*Assignment*
Copy the data below exactly. Any pictures in it should be omitted.

━━ Dataset content

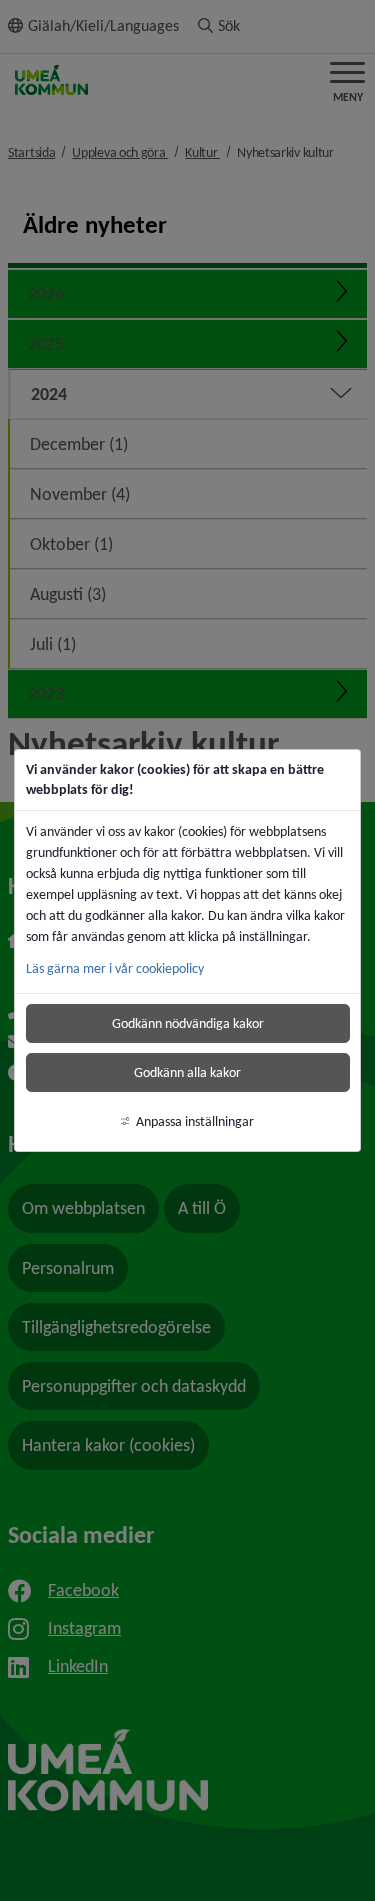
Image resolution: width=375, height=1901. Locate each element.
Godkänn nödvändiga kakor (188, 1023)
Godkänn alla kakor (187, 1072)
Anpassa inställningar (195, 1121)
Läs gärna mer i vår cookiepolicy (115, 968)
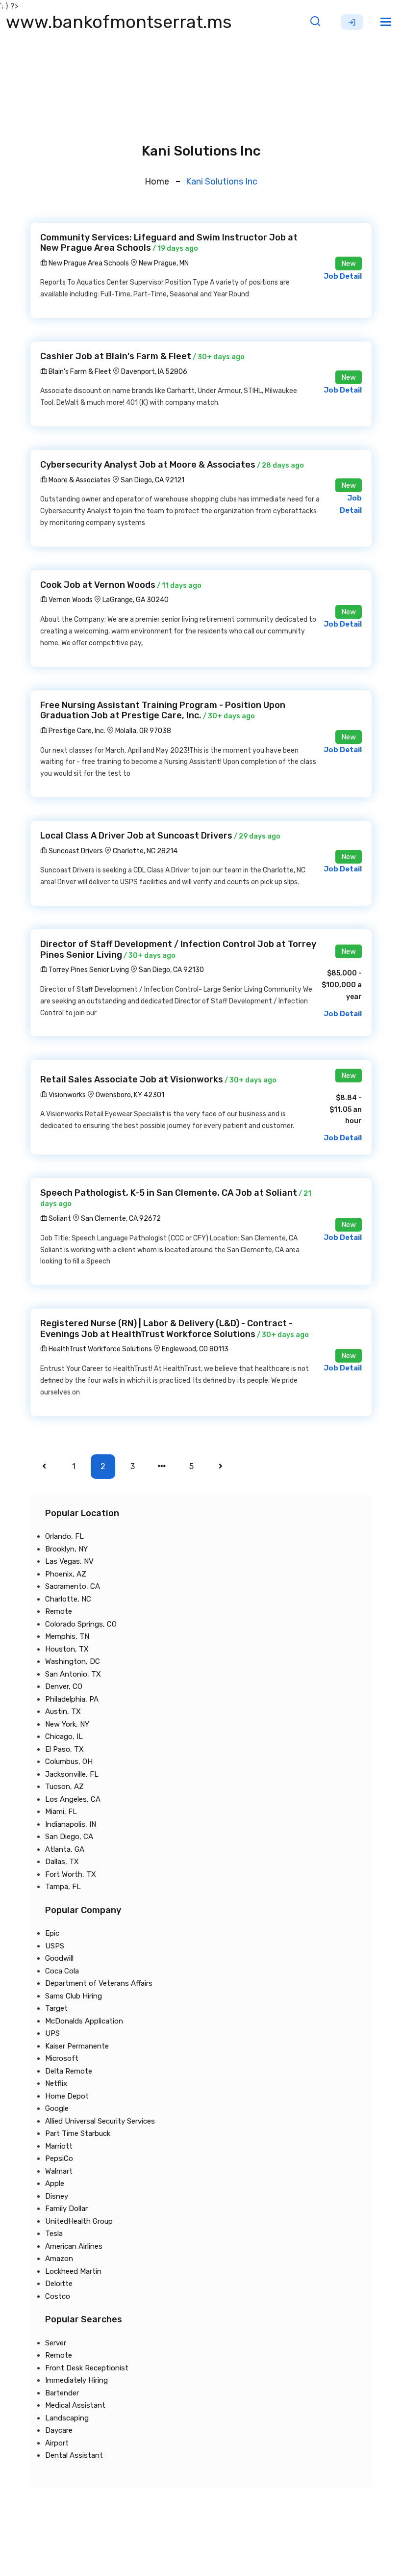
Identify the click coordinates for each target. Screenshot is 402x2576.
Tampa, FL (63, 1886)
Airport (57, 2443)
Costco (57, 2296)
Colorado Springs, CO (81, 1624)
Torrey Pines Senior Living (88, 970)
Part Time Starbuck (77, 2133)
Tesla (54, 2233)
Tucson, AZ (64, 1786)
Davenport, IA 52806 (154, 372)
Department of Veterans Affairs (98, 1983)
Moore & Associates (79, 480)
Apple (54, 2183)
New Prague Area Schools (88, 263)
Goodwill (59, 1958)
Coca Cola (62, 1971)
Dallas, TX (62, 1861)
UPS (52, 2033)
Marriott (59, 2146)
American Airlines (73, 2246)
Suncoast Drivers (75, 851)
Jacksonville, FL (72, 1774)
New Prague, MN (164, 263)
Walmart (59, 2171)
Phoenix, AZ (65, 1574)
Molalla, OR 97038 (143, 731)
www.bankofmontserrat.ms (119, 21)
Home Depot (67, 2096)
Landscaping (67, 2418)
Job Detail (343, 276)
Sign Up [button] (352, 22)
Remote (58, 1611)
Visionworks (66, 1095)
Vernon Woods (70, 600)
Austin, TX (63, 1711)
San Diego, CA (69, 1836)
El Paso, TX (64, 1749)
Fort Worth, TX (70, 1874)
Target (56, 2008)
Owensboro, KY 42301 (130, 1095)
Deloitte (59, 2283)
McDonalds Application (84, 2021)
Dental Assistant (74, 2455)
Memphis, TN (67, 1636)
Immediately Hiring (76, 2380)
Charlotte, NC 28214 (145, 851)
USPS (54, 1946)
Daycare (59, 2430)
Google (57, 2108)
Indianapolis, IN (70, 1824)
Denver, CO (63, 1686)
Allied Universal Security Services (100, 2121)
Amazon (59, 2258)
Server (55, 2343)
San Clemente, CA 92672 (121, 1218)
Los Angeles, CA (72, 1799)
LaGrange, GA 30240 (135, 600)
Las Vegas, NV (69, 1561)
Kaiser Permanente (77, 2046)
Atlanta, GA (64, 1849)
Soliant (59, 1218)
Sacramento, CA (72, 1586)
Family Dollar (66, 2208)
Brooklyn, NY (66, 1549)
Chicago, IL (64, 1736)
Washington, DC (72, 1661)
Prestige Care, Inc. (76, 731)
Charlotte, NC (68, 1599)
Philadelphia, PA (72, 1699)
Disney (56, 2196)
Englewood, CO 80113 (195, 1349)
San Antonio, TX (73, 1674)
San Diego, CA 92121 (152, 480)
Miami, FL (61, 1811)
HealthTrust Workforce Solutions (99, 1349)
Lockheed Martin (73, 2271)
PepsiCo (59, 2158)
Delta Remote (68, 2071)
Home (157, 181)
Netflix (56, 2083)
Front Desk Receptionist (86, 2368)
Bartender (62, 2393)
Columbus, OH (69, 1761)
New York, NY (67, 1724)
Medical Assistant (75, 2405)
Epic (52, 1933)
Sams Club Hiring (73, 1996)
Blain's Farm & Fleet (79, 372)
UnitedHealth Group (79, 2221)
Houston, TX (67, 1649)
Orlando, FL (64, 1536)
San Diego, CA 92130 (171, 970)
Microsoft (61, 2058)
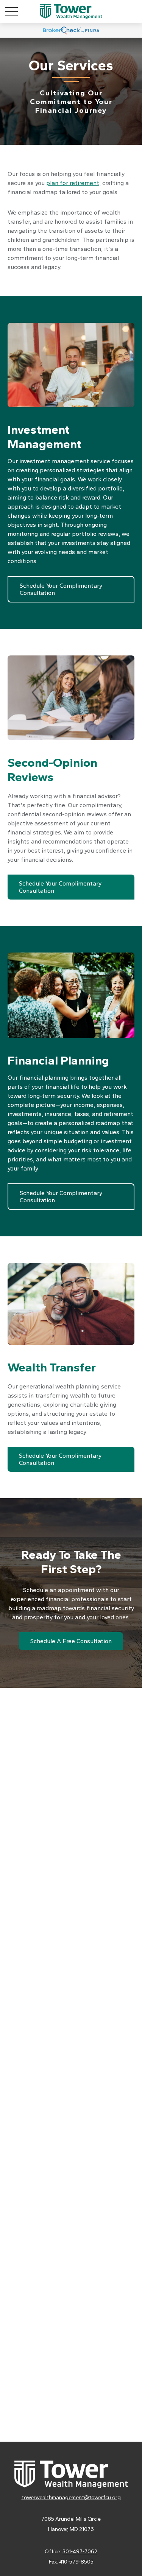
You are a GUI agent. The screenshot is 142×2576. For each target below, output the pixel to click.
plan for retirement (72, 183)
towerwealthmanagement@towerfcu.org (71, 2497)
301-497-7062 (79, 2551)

━━━━

*Result*
Image resolution: width=375, height=1901. Locate each element.
Godkänn nödvändiga kakor (188, 1023)
Godkänn alla kakor (187, 1072)
Anpassa inställningar (195, 1121)
Läs gärna mer i vår cookiepolicy (115, 968)
Identify the click coordinates for each target. Screenshot is 402x2576.
Tampa, FL (63, 1886)
Airport (57, 2443)
Costco (57, 2296)
Colorado Springs, CO (81, 1624)
Torrey Pines Senior Living (88, 970)
Part Time Starbuck (77, 2133)
Tesla (54, 2233)
Tucson, AZ (64, 1786)
Davenport, IA 52806 (154, 372)
Department of Veterans Affairs (98, 1983)
Moore & Associates (79, 480)
Apple (54, 2183)
New Prague Area Schools (88, 263)
Goodwill (59, 1958)
Coca Cola (62, 1971)
Dallas, TX (62, 1861)
UPS (52, 2033)
Marriott (59, 2146)
American Airlines (73, 2246)
Suncoast Drivers (75, 851)
Jacksonville, FL (72, 1774)
New Prague, MN (164, 263)
Walmart (59, 2171)
Phoenix, AZ (65, 1574)
Molalla, OR 97038 (143, 731)
www.bankofmontserrat.ms (119, 21)
Home Depot (67, 2096)
Landscaping (67, 2418)
Job Detail (343, 276)
Sign Up [button] (352, 22)
Remote (58, 1611)
Visionworks (66, 1095)
Vernon Woods (70, 600)
Austin, TX (63, 1711)
San Diego, CA (69, 1836)
El Paso, TX (64, 1749)
Fort Worth, TX (70, 1874)
Target (56, 2008)
Owensboro, KY 42301 (130, 1095)
Deloitte (59, 2283)
McDonalds Application (84, 2021)
Dental Assistant (74, 2455)
Memphis, TN (67, 1636)
Immediately Hiring (76, 2380)
Charlotte, NC 28214 (145, 851)
USPS (54, 1946)
Daycare (59, 2430)
Google (57, 2108)
Indianapolis, IN (70, 1824)
Denver, CO (63, 1686)
Allied Universal Security Services (100, 2121)
Amazon (59, 2258)
Server (55, 2343)
San Clemente, CA 92672 (121, 1218)
Los Angeles, CA (72, 1799)
LaGrange, GA 30240 (135, 600)
Las Vegas, NV (69, 1561)
Kaiser Permanente (77, 2046)
Atlanta, GA (64, 1849)
Soliant (59, 1218)
Sacramento, CA (72, 1586)
Family Dollar (66, 2208)
Brooklyn, NY (66, 1549)
Chicago, IL (64, 1736)
Washington, DC (72, 1661)
Prestige Care, Inc. (76, 731)
Charlotte, NC (68, 1599)
Philadelphia, PA (72, 1699)
Disney (56, 2196)
Englewood, CO 80113 (195, 1349)
San Antonio, TX (73, 1674)
San Diego, CA 92121 (152, 480)
Miami, FL (61, 1811)
HealthTrust Workforce Solutions (99, 1349)
Lockheed Martin (73, 2271)
PepsiCo (59, 2158)
Delta Remote (68, 2071)
Home (157, 181)
Netflix (56, 2083)
Front Desk Receptionist (86, 2368)
Bartender (62, 2393)
Columbus, OH (69, 1761)
New York, NY (67, 1724)
Medical Assistant (75, 2405)
Epic (52, 1933)
Sams Club Hiring (73, 1996)
Blain's Farm & Fleet (79, 372)
UnitedHealth Group (79, 2221)
Houston, TX (67, 1649)
Orlando, FL (64, 1536)
San Diego, CA 92130 (171, 970)
Microsoft (61, 2058)
You are a GUI agent. The screenshot is 142×2576. For each target below, output the pixel to click.
plan for retirement (72, 183)
towerwealthmanagement@towerfcu.org (71, 2497)
301-497-7062 (79, 2551)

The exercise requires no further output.